G. C. : Vous citez à ce propos les travaux de Paul Gilroy. Quels sont, sur cette question de l’usage de l’universel, les points de rencontre entre les cultural studies et la théorie du genre, entre antiracisme et féminisme ?
J. B. : Il me semble que Gilroy travaille effectivement à la fois avec le genre et la race, et qu’il est aussi en faveur d’une politique qui inclut féminisme et antiracisme, donc je ne crois pas que nous sommes dans des mouvements ou des camps différents à ce point de vue.

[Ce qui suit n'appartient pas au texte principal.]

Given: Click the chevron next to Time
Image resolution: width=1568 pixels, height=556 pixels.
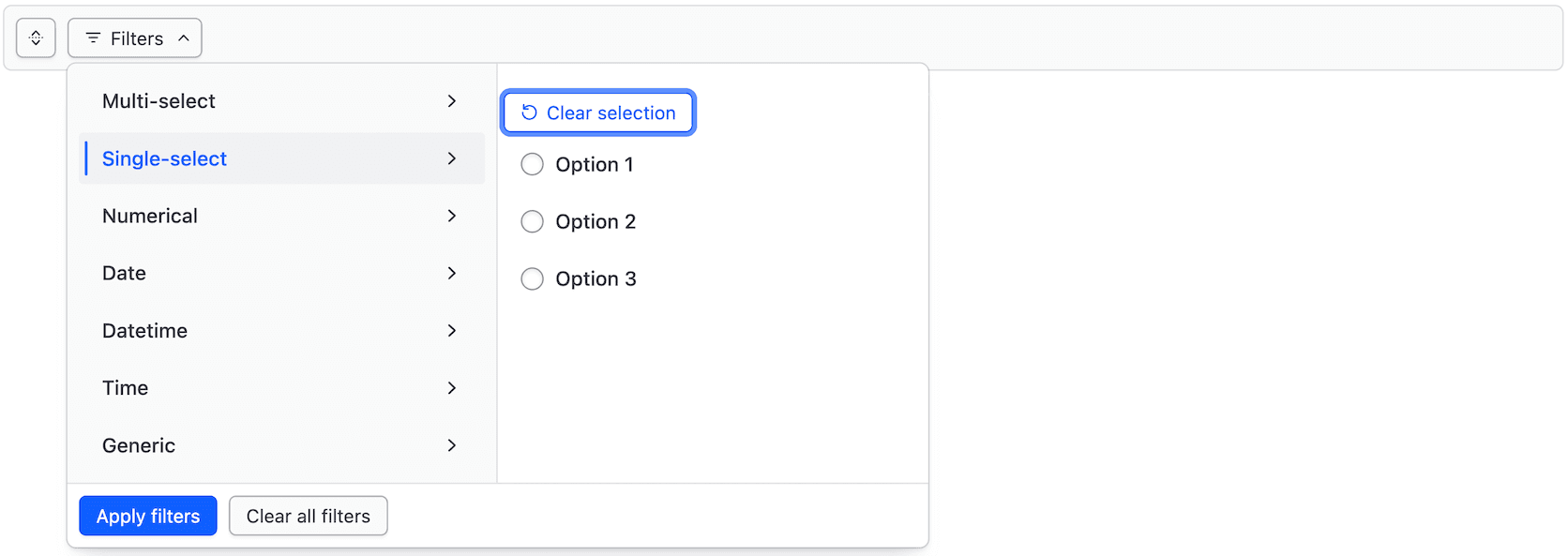Looking at the screenshot, I should [453, 387].
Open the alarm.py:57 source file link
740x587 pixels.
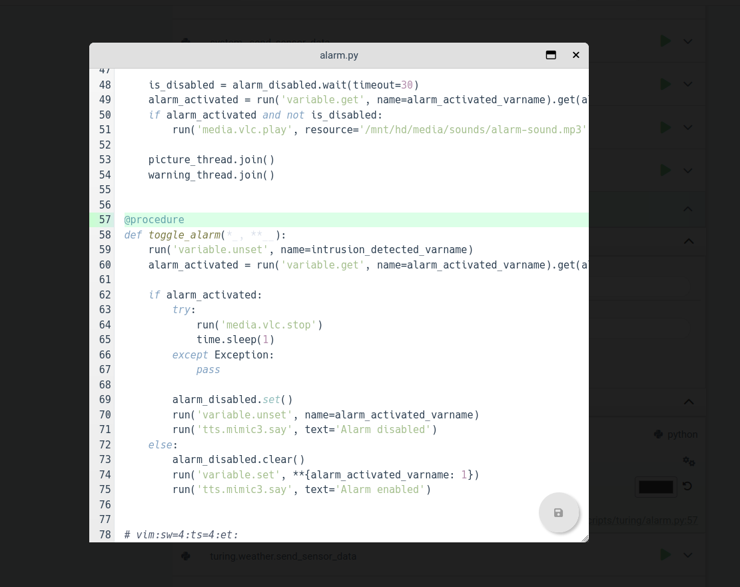pyautogui.click(x=645, y=521)
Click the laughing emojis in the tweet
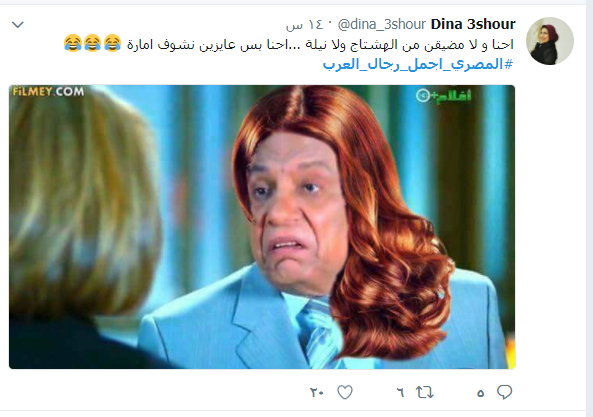Viewport: 593px width, 417px height. [92, 43]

Son travail a été très important pour moi, et j’ai appris énormément de choses de lui. En particulier, son idée d’Atlantique noir19 nous demande d’examiner le rôle de l’institution de l’esclavage dans l’élaboration de la pensée politique moderne. Il nous montre, par exemple, comment l’esclavage fonctionne dans l’articulation de la dialectique chez Hegel et dans l’élaboration de l’universel chez Habermas. Donc vous pouvez voir qu’il fait vraiment partie de cette conversation.

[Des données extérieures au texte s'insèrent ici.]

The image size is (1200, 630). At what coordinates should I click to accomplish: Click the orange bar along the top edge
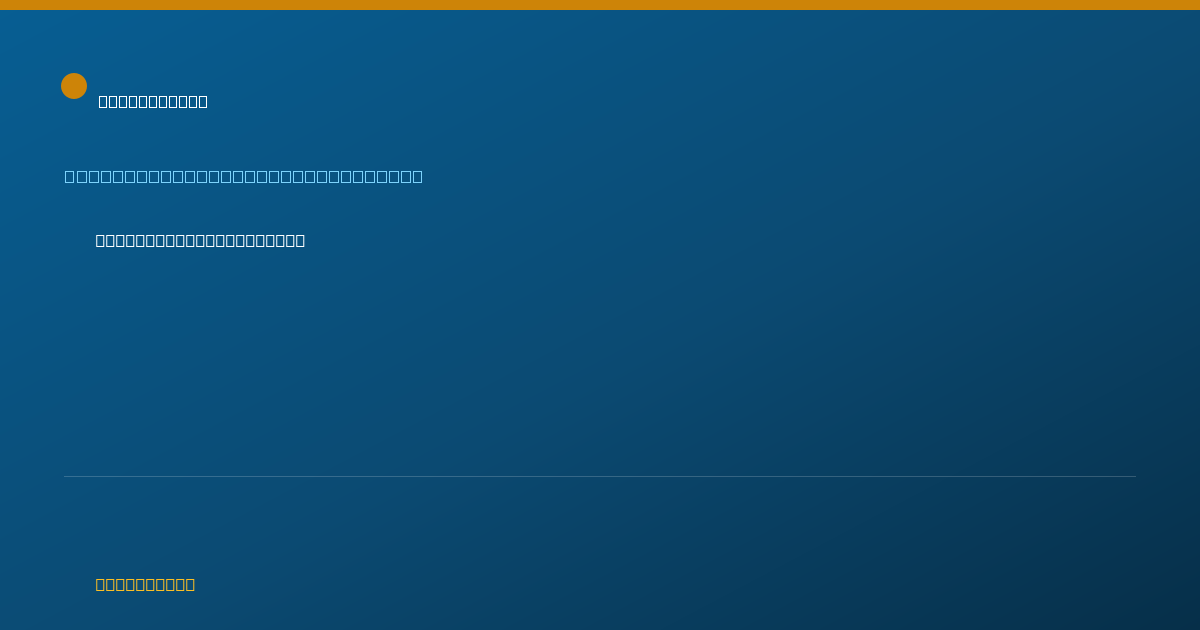(x=600, y=5)
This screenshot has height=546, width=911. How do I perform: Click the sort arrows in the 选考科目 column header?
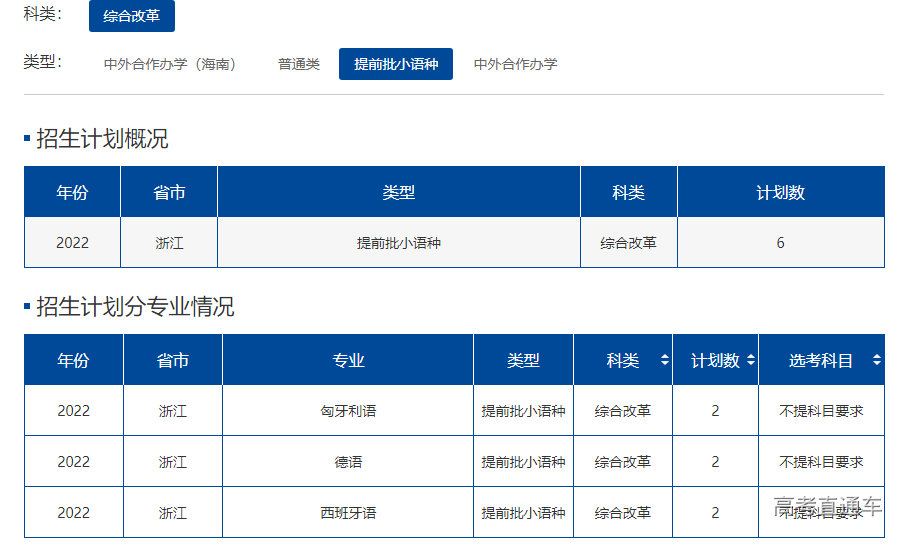[876, 360]
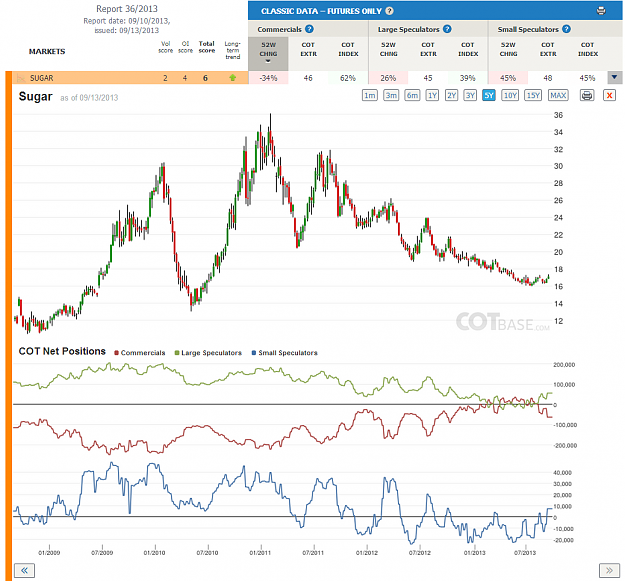Set chart range to 3m
The height and width of the screenshot is (581, 625).
(x=391, y=96)
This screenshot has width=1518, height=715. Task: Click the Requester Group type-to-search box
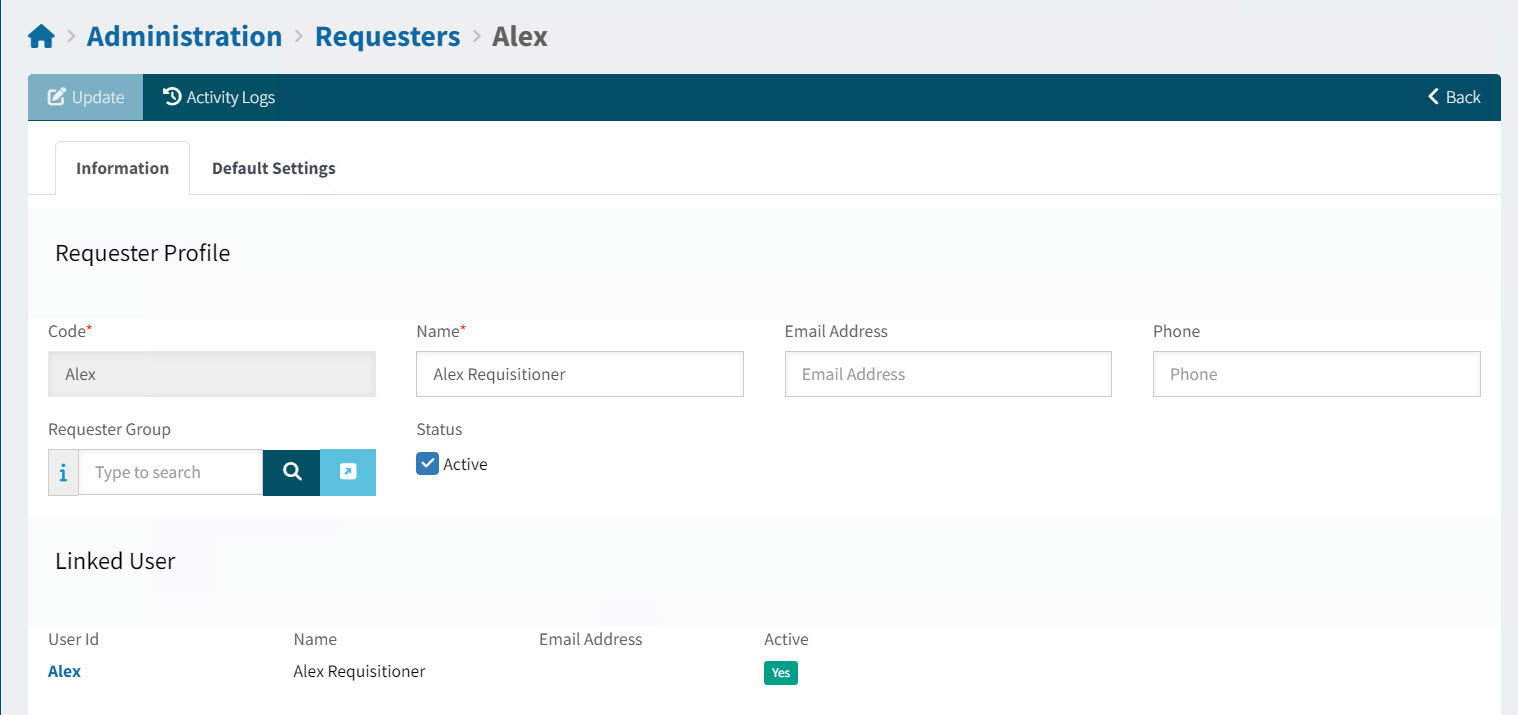click(170, 472)
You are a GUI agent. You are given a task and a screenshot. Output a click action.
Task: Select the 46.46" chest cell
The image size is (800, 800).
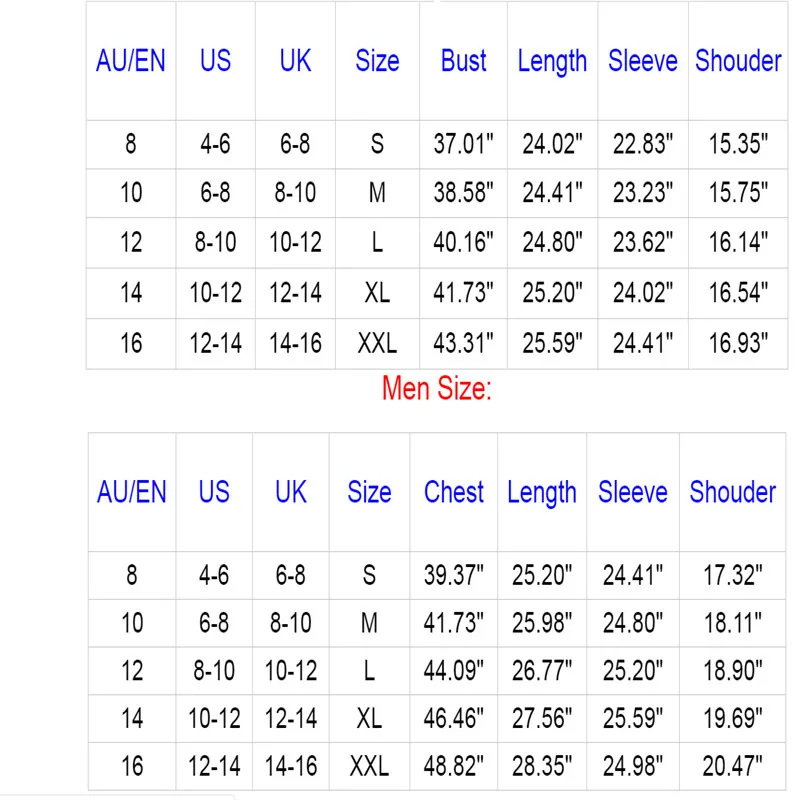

Il a aussi suggéré, avec Stuart Hall, que les mouvements de résistance et d’opposition peuvent avoir lieu, et ont lieu à travers la musique et la culture populaire, et il suggère que cela pourrait s’avérer un site culturel et politique important pour la mobilisation. Cela ne fournit pas seulement une alternative importante à l’avant-gardisme, mais cela montre où et comment les gens souffrent et sont émus politiquement, comment la « noirceur » en particulier fonctionne de façon transatlantique et par-delà les frontières nationales.
G. C. : Vos réflexions sur l’universel et votre concept de traduction culturelle se rattachent je crois à une forme d’organisation politique qui vous est chère, la forme de la coalition. Qu’est-ce que cela change de penser la politique comme une pratique de coalition, plutôt, par exemple, que de parti ? Au fond, depuis Gender trouble, il me semble que vous cherchez à théoriser cette pratique, à énoncer les concepts qui correspondraient à cette forme militante et la rendraient pensable. Est-ce le cas ? Êtes-vous satisfaite des formulations auxquelles vous parvenez ? Quels sont les points encore en chantier ?

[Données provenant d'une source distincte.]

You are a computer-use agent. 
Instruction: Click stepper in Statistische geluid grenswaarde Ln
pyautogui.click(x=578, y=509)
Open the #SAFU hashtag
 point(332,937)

J. B. : Je ne pas sûre d’avoir jamais donné une explication satisfaisante de ce que j’entends par « coalitions » et de ce que j’espère d’elle. Mais je crois que l’idée de coalition est un présupposé dans mes réflexions sur la traduction culturelle.
Je ne suis pas opposée à l’idée de « partis » même si je crois que les partis travaillent très différemment aux États-Unis qu’en France, ou, à vrai dire, en Europe. Donc, pour moi, c’est un problème de stratégie, conçue comme locale et contextuelle. Parce que je crois que la gauche a été inutilement fragmentée en luttes identitaires aux États-Unis, et parce que de nouvelles bases de coalition sont le seul espoir pour une gauche rajeunie, je me demande s’il y a des questions – telles que la guerre, ou l’assurance maladie, ou la pauvreté, ou une opposition à la violence d’État – qui pourraient conduire davantage de groupes à se rassembler.
Je pense que diviser et opposer sur la base de l’identité est une façon d’évacuer le champ politique, et il doit y avoir quelque façon d’avancer au-delà de la question de nous-mêmes – qui nous sommes, le type de reconnaissance dont nous avons besoin – pour poser la question de savoir quelle sorte de monde nous pouvons bâtir. Le « nous » qui se pose à soi-même une telle question, qui pose avant soi-même la tâche de construction et de transformation, est un nous qui sera non harmonieux et non unifié.
Ce sera une lutte et un champ de contestation, mais qui, il faut l’espérer, gardera en tête le projet de construire une démocratie radicale.